Он широким театральным движением распахнул шкаф и сделал зверское лицо, чтобы немедленно убить негодяя Мишку.
Но в шкафу никого не было. Он был предательски пуст. В нем не было даже задней стенки, вместо которой в полумраке закулисья виднелось какое-то безобразное нагромождение старых декораций. Случилось самое ужасное: когда Мишка сидел в шкафу, ему сказали, что только что позвонила его жена и что из нее потекла вода. И Мишка сломя голову помчался домой, бросив на произвол судьбы тонущий спектакль и не дожидаясь своей преждевременной гибели от рук разгневанного Васи.
Еще не успев осознать всю нелепость сложившейся ситуации, я по инерции прошептал:
– Ага, вот ты где.
– Ага, вот ты где, падла! – заорал Вася.
Он начал оглядываться по сторонам, пытаясь понять, к кому он обращается. Не найдя никого более подходящего, он схватил меня за шиворот и стал трясти, продолжая орать, что он меня сейчас убьет. Эту часть своей роли он то ли помнил, то ли импровизировал.
Тут я сообразил, что я уже не суфлер, а, наоборот, действующее лицо, притом одно из главных, и почувствовал, как в меня вселяется творческое вдохновение. Я закричал, заламывая руки:
– О, пощади меня!
Героиня тоже проявила сообразительность и заорала:
– О, пощади его!
– Я тебя, бёнть, пощадю! – сказал Вася и убил меня какой-то блестящей штуковиной, заранее припрятанной у него в кармане.

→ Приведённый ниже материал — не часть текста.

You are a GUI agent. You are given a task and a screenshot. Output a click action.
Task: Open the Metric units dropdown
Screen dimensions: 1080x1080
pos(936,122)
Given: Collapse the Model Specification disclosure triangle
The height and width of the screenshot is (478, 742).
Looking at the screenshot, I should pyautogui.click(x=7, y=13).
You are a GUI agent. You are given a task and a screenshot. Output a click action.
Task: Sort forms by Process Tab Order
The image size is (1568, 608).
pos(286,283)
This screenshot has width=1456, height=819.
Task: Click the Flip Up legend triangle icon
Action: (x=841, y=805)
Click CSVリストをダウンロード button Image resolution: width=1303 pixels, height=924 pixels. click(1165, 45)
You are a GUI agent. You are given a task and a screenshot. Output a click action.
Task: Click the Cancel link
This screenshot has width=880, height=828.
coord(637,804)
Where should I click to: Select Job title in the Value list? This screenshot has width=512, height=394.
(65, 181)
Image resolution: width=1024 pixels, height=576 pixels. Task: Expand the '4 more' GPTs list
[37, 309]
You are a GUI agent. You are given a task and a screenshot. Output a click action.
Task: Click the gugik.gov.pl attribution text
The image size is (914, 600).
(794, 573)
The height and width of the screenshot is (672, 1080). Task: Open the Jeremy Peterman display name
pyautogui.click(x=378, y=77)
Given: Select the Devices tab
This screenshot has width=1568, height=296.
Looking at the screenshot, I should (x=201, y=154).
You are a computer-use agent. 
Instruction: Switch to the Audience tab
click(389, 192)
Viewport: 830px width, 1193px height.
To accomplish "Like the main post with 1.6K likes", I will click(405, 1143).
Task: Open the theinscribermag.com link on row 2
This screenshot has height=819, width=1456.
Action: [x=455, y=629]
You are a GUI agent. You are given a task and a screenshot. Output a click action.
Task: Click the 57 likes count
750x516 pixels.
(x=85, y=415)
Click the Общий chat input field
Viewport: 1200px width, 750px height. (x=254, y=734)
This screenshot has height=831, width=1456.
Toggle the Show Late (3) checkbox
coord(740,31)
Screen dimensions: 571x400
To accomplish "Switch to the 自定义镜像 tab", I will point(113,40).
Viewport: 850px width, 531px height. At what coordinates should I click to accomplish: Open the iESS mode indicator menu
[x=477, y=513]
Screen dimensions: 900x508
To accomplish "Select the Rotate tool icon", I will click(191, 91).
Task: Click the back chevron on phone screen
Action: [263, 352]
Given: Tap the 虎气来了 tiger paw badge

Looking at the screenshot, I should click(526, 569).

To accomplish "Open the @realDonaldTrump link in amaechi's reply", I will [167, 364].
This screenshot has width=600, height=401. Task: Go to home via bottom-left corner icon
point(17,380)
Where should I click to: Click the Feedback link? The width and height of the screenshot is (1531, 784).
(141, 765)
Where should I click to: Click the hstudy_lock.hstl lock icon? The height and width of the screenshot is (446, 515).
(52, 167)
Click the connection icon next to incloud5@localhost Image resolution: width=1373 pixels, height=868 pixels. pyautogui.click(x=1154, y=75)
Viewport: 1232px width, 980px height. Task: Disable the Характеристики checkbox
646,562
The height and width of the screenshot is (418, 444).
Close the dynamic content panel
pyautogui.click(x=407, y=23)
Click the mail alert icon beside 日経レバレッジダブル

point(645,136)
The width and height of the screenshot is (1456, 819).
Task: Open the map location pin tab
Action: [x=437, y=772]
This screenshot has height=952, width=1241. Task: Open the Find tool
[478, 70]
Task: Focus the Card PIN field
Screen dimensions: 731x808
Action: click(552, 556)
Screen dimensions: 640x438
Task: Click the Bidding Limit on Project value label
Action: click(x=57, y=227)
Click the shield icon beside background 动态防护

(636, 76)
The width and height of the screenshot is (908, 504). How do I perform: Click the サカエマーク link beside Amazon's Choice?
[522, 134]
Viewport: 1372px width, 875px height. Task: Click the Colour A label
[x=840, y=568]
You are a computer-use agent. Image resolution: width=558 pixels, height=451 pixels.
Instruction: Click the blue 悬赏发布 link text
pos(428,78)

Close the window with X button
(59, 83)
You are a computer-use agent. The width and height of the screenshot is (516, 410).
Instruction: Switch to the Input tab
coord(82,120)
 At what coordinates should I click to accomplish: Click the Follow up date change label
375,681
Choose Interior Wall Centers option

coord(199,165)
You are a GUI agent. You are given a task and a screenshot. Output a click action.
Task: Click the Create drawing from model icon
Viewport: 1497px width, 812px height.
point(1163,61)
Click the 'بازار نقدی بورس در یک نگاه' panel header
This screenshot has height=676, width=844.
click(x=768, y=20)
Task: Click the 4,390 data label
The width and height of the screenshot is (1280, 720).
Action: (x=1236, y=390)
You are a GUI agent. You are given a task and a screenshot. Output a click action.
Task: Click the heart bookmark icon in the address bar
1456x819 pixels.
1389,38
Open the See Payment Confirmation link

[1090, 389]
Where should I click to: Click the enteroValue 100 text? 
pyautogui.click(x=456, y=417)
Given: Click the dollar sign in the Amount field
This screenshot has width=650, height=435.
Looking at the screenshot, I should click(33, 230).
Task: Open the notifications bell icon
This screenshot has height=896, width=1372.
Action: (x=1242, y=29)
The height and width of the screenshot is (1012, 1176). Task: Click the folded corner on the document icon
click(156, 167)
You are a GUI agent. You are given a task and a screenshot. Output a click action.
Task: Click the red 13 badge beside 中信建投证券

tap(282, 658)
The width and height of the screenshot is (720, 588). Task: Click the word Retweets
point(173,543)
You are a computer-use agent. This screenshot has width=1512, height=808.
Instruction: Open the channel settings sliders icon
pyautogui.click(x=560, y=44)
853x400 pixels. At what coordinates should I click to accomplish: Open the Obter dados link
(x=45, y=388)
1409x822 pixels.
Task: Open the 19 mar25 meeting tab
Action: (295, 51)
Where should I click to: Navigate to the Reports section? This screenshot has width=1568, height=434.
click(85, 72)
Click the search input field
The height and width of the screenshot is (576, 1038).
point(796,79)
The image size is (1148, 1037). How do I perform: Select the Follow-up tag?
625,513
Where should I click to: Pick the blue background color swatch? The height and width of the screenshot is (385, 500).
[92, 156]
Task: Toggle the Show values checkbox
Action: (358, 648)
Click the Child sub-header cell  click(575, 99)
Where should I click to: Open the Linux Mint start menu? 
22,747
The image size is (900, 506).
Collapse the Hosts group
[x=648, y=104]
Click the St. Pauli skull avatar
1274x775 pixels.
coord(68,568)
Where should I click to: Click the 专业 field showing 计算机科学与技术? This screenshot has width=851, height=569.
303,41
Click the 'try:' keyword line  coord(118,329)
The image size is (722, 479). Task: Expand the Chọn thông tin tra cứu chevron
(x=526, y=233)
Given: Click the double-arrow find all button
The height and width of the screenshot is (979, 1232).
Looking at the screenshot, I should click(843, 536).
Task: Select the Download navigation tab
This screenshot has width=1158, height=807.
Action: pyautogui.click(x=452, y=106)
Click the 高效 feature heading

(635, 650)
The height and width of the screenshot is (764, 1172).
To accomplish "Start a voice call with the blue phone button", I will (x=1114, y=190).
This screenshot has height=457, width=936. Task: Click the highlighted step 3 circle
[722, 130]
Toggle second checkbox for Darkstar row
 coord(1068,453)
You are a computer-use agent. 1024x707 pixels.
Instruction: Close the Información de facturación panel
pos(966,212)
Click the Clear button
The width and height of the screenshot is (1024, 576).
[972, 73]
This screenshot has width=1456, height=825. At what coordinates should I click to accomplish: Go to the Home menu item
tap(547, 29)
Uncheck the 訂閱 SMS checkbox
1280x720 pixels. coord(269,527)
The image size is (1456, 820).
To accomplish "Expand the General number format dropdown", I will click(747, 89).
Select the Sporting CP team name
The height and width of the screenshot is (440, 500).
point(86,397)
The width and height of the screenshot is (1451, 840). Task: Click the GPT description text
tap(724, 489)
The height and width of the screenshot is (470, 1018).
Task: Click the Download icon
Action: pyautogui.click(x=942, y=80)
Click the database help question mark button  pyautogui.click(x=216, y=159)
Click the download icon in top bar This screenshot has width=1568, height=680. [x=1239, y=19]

Я картинно упал, ударившись головой об пол. Но боли я не почувствовал – так я был захвачен своей трагической ролью. Расставаться с ней было жалко, и я от себя добавил то, чего не было в пьесе:
– Прощай, моя любимая! Я уже умираю!
Вася презрительно покосился на меня, и не мешкая более, прирезал героиню тоже.
Дали занавес. Зал разразился бешеными овациями. Мы втроем, всем любовным треугольником, вышли на авансцену и раскланялись. А зал продолжал реветь. И мы много раз выходили и кланялись, выходили и кланялись. И я чувствовал, что летаю в облаках.
На этом закончилась моя артистическая карьера. Она была, как видите, непродолжительной, но успешной. Вместо обещанных двадцати долларов Грызунов заплатил мне сорок: двадцать за меня и двадцать за предателя Мишку. Правда, играть в театре он меня больше не приглашал.
А Васина карьера, как ни странно, только началась. Оказалось, что на наш спектакль пришел – в качестве чьего-то мужа или свекра – какой-то мелкий голливудский продюсер. По-русски он не понимал, но ему понравилась Васина внешность и неподдельно страстная игра, особенно то, с каким энтузиазмом он пришил меня и героиню. Продюсер представил его своим коллегам, и Васю стали снимать в кино в роли советского шпиона или подполковника советской армии.